## Written request
Copy the following entries verbatim, reproducing every line as it stands.

** BEGIN Recorded data **

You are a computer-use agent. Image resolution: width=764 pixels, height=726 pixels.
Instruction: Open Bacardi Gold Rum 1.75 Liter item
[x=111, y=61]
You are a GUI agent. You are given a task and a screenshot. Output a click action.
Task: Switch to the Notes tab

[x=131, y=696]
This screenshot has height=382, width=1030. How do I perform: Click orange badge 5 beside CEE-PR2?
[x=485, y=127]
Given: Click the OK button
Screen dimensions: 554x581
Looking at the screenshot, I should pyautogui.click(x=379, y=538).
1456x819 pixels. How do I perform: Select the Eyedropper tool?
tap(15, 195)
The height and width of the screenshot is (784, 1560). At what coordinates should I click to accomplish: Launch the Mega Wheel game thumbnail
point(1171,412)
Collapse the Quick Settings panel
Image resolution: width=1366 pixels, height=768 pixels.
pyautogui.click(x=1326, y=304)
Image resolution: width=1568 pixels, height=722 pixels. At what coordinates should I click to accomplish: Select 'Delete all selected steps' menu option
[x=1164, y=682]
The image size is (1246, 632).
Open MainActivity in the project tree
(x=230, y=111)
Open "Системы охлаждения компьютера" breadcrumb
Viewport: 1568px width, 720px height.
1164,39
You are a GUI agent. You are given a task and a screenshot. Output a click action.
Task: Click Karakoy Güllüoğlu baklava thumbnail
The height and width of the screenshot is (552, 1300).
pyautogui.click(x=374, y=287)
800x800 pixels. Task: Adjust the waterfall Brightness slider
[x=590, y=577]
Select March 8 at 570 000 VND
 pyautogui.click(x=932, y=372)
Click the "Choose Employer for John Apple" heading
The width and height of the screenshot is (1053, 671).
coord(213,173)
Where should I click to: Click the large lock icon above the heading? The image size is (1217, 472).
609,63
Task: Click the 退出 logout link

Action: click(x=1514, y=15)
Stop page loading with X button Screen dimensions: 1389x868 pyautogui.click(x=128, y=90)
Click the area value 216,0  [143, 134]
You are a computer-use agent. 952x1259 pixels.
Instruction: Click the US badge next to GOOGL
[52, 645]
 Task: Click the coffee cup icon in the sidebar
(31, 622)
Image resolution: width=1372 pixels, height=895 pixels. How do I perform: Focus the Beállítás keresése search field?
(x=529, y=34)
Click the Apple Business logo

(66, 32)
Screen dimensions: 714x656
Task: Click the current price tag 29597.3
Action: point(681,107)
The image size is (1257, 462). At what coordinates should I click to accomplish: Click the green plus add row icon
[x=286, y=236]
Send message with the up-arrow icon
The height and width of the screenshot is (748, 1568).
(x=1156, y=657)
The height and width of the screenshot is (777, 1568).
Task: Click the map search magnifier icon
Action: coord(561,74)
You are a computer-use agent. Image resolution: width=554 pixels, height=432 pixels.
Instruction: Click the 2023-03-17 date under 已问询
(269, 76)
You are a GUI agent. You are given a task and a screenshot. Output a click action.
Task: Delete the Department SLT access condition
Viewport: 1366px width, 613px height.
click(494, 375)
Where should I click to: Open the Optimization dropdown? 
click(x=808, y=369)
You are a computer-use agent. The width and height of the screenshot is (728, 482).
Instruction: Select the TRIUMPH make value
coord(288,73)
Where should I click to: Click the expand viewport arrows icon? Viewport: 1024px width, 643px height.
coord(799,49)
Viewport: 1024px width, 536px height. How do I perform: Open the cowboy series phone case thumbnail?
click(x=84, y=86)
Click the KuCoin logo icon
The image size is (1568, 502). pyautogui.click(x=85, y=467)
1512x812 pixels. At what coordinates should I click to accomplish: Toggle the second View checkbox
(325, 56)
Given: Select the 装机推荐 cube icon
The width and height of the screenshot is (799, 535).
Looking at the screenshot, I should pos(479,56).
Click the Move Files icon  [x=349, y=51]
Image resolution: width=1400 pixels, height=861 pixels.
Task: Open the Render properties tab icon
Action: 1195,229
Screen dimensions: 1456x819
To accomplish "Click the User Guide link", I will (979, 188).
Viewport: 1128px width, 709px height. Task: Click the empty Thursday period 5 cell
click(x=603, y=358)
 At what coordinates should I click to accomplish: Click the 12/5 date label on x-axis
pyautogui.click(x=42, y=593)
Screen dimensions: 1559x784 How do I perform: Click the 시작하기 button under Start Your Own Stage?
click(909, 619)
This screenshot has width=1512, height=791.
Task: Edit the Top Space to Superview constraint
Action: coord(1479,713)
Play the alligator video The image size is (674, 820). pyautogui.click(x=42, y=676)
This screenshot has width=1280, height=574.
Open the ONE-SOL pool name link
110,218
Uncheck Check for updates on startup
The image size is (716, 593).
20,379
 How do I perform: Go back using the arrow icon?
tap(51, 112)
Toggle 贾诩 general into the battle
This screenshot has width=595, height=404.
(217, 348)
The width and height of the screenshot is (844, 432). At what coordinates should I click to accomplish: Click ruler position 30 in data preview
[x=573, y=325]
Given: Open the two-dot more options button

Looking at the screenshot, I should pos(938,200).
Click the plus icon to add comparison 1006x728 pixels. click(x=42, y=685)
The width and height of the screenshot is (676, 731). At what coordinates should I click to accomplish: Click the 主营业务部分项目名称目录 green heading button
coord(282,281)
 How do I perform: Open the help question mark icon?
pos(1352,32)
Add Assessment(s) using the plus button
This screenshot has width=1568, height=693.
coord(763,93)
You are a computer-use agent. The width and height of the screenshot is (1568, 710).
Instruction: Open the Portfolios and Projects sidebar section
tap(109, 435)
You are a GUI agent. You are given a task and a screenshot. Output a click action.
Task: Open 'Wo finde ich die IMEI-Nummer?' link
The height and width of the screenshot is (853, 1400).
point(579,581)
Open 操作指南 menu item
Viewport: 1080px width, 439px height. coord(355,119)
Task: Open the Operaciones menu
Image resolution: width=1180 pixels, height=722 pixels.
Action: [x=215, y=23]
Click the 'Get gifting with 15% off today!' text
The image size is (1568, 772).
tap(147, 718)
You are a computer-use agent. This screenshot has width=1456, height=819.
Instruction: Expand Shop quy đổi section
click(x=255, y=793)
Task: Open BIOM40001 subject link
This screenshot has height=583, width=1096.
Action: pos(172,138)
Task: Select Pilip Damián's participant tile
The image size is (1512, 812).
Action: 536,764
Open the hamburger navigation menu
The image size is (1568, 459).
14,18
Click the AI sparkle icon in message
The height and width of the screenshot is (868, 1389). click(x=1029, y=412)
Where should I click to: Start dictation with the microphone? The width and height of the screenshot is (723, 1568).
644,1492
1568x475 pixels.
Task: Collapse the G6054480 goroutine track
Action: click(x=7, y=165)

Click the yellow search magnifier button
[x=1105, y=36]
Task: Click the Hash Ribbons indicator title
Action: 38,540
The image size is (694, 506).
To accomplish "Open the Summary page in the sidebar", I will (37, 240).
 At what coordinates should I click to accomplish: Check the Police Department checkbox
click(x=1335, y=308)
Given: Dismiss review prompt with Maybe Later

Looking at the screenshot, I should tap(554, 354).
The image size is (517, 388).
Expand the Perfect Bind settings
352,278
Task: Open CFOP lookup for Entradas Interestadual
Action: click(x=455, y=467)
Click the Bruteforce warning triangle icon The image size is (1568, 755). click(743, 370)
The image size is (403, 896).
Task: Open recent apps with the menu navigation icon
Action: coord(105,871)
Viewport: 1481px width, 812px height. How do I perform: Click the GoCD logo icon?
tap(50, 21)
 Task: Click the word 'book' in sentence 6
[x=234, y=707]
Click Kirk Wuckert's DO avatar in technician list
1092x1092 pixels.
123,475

** END Recorded data **

## Task answer
You are a computer-use agent. Image resolution: width=764 pixels, height=726 pixels.
Instruction: Open Bacardi Gold Rum 1.75 Liter item
[x=111, y=61]
You are a GUI agent. You are given a task and a screenshot. Output a click action.
Task: Switch to the Notes tab

[x=131, y=696]
This screenshot has height=382, width=1030. How do I perform: Click orange badge 5 beside CEE-PR2?
[x=485, y=127]
Given: Click the OK button
Screen dimensions: 554x581
Looking at the screenshot, I should pyautogui.click(x=379, y=538).
1456x819 pixels. How do I perform: Select the Eyedropper tool?
tap(15, 195)
The height and width of the screenshot is (784, 1560). At what coordinates should I click to accomplish: Launch the Mega Wheel game thumbnail
point(1171,412)
Collapse the Quick Settings panel
Image resolution: width=1366 pixels, height=768 pixels.
pyautogui.click(x=1326, y=304)
Image resolution: width=1568 pixels, height=722 pixels. At what coordinates should I click to accomplish: Select 'Delete all selected steps' menu option
[x=1164, y=682]
The image size is (1246, 632).
Open MainActivity in the project tree
(x=230, y=111)
Open "Системы охлаждения компьютера" breadcrumb
Viewport: 1568px width, 720px height.
1164,39
You are a GUI agent. You are given a task and a screenshot. Output a click action.
Task: Click Karakoy Güllüoğlu baklava thumbnail
The height and width of the screenshot is (552, 1300).
pyautogui.click(x=374, y=287)
800x800 pixels. Task: Adjust the waterfall Brightness slider
[x=590, y=577]
Select March 8 at 570 000 VND
 pyautogui.click(x=932, y=372)
Click the "Choose Employer for John Apple" heading
The width and height of the screenshot is (1053, 671).
coord(213,173)
Where should I click to: Click the large lock icon above the heading? The image size is (1217, 472).
609,63
Task: Click the 退出 logout link

Action: click(x=1514, y=15)
Stop page loading with X button Screen dimensions: 1389x868 pyautogui.click(x=128, y=90)
Click the area value 216,0  [143, 134]
You are a computer-use agent. 952x1259 pixels.
Instruction: Click the US badge next to GOOGL
[52, 645]
 Task: Click the coffee cup icon in the sidebar
(31, 622)
Image resolution: width=1372 pixels, height=895 pixels. How do I perform: Focus the Beállítás keresése search field?
(x=529, y=34)
Click the Apple Business logo

(66, 32)
Screen dimensions: 714x656
Task: Click the current price tag 29597.3
Action: point(681,107)
The image size is (1257, 462). At what coordinates should I click to accomplish: Click the green plus add row icon
[x=286, y=236]
Send message with the up-arrow icon
The height and width of the screenshot is (748, 1568).
(x=1156, y=657)
The height and width of the screenshot is (777, 1568).
Task: Click the map search magnifier icon
Action: coord(561,74)
You are a computer-use agent. Image resolution: width=554 pixels, height=432 pixels.
Instruction: Click the 2023-03-17 date under 已问询
(269, 76)
You are a GUI agent. You are given a task and a screenshot. Output a click action.
Task: Delete the Department SLT access condition
Viewport: 1366px width, 613px height.
click(494, 375)
Where should I click to: Open the Optimization dropdown? 
click(x=808, y=369)
You are a computer-use agent. The width and height of the screenshot is (728, 482).
Instruction: Select the TRIUMPH make value
coord(288,73)
Where should I click to: Click the expand viewport arrows icon? Viewport: 1024px width, 643px height.
coord(799,49)
Viewport: 1024px width, 536px height. How do I perform: Open the cowboy series phone case thumbnail?
click(x=84, y=86)
Click the KuCoin logo icon
The image size is (1568, 502). pyautogui.click(x=85, y=467)
1512x812 pixels. At what coordinates should I click to accomplish: Toggle the second View checkbox
(325, 56)
Given: Select the 装机推荐 cube icon
The width and height of the screenshot is (799, 535).
Looking at the screenshot, I should pos(479,56).
Click the Move Files icon  [x=349, y=51]
Image resolution: width=1400 pixels, height=861 pixels.
Task: Open the Render properties tab icon
Action: 1195,229
Screen dimensions: 1456x819
To accomplish "Click the User Guide link", I will (979, 188).
Viewport: 1128px width, 709px height. Task: Click the empty Thursday period 5 cell
click(x=603, y=358)
 At what coordinates should I click to accomplish: Click the 12/5 date label on x-axis
pyautogui.click(x=42, y=593)
Screen dimensions: 1559x784 How do I perform: Click the 시작하기 button under Start Your Own Stage?
click(909, 619)
This screenshot has width=1512, height=791.
Task: Edit the Top Space to Superview constraint
Action: coord(1479,713)
Play the alligator video The image size is (674, 820). pyautogui.click(x=42, y=676)
This screenshot has width=1280, height=574.
Open the ONE-SOL pool name link
110,218
Uncheck Check for updates on startup
The image size is (716, 593).
20,379
 How do I perform: Go back using the arrow icon?
tap(51, 112)
Toggle 贾诩 general into the battle
This screenshot has width=595, height=404.
(217, 348)
The width and height of the screenshot is (844, 432). At what coordinates should I click to accomplish: Click ruler position 30 in data preview
[x=573, y=325]
Given: Open the two-dot more options button

Looking at the screenshot, I should pos(938,200).
Click the plus icon to add comparison 1006x728 pixels. click(x=42, y=685)
The width and height of the screenshot is (676, 731). At what coordinates should I click to accomplish: Click the 主营业务部分项目名称目录 green heading button
coord(282,281)
 How do I perform: Open the help question mark icon?
pos(1352,32)
Add Assessment(s) using the plus button
This screenshot has width=1568, height=693.
coord(763,93)
You are a computer-use agent. The width and height of the screenshot is (1568, 710).
Instruction: Open the Portfolios and Projects sidebar section
tap(109, 435)
You are a GUI agent. You are given a task and a screenshot. Output a click action.
Task: Open 'Wo finde ich die IMEI-Nummer?' link
The height and width of the screenshot is (853, 1400).
point(579,581)
Open 操作指南 menu item
Viewport: 1080px width, 439px height. coord(355,119)
Task: Open the Operaciones menu
Image resolution: width=1180 pixels, height=722 pixels.
Action: [x=215, y=23]
Click the 'Get gifting with 15% off today!' text
The image size is (1568, 772).
tap(147, 718)
You are a computer-use agent. This screenshot has width=1456, height=819.
Instruction: Expand Shop quy đổi section
click(x=255, y=793)
Task: Open BIOM40001 subject link
This screenshot has height=583, width=1096.
Action: pos(172,138)
Task: Select Pilip Damián's participant tile
The image size is (1512, 812).
Action: 536,764
Open the hamburger navigation menu
The image size is (1568, 459).
14,18
Click the AI sparkle icon in message
The height and width of the screenshot is (868, 1389). click(x=1029, y=412)
Where should I click to: Start dictation with the microphone? The width and height of the screenshot is (723, 1568).
644,1492
1568x475 pixels.
Task: Collapse the G6054480 goroutine track
Action: click(x=7, y=165)

Click the yellow search magnifier button
[x=1105, y=36]
Task: Click the Hash Ribbons indicator title
Action: 38,540
The image size is (694, 506).
To accomplish "Open the Summary page in the sidebar", I will (37, 240).
 At what coordinates should I click to accomplish: Check the Police Department checkbox
click(x=1335, y=308)
Given: Dismiss review prompt with Maybe Later

Looking at the screenshot, I should tap(554, 354).
The image size is (517, 388).
Expand the Perfect Bind settings
352,278
Task: Open CFOP lookup for Entradas Interestadual
Action: click(x=455, y=467)
Click the Bruteforce warning triangle icon The image size is (1568, 755). click(743, 370)
The image size is (403, 896).
Task: Open recent apps with the menu navigation icon
Action: coord(105,871)
Viewport: 1481px width, 812px height. How do I perform: Click the GoCD logo icon?
tap(50, 21)
 Task: Click the word 'book' in sentence 6
[x=234, y=707]
Click Kirk Wuckert's DO avatar in technician list
1092x1092 pixels.
123,475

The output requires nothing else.